Defiance Hydrogen ETF (HDRO)

Founded in March 2021, HDRO is the first US-issued green hydrogen ETF trading on NYSE. It has $57 million in assets under management (AUM) and tracks the BlueStar Global Hydrogen & Next Gen Fuel Cell Index. It has 25 holdings in stocks that earn at least 50% of its revenue from hydrogen or fuel cells. The top 10 stocks, including Nel Asa, Plug Power and Bloom Energy, account for over 50% of the fund. It has an expense ratio of 0.30% and has dipped 48% since its inception.

Direxion Hydrogen ETF (HJEN)

Founded in March 2021, HJEN trades on NYSE and has over $48 million in AUM. It invests in 30 companies that are in hydrogen and related business like production and generation, storage and supply. It also invests in suppliers of membrane and catalysts used in hydrogen fuel cells. The ETF tracks the Indxx Hydrogen Economy Index for a 0.45% expense ratio and has dipped 28% since inception.

Horizons Global Hydrogen Index ETF (HYDR)

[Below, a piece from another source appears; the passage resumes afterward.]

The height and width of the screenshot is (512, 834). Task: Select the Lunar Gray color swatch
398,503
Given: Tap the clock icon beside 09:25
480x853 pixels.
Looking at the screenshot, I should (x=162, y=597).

Founded in June 2021, Horizons Global Hydrogen Index ETF has the same ticker as the Global X Hydrogen ETF but the former trades on TSX. They both track the same index and have holdings overlap. But the Horizons HYDR ETF charges a higher expense ratio of 0.86%. It has dipped 33% since its inception.

Global X Hydrogen ETF (HYDR)

Founded in July 2021, HYDR ETF is similar to HDRO, with many holdings overlapping. The HYDR ETF fund trades on Nasdaq and has $38 million in AUM, which it invests in 25 companies that produce hydrogen or hydrogen fuel cells. It tracks the Solactive Global Hydrogen Index and has over 10% each invested in Bloom Energy and Plug Power. The HYDR ETF has a higher expense ratio of 0.50% and has dipped 30% since its inception.

Green Hydrogen ETFs: Final Takeaway

All green hydrogen ETFs have dipped from November 2021 highs as inflation and the Russia-Ukraine war is weakening global economies. However, the long-term secular growth is intact. As green hydrogen-powered cars hit the road, long-term growth could trigger for these ETFs.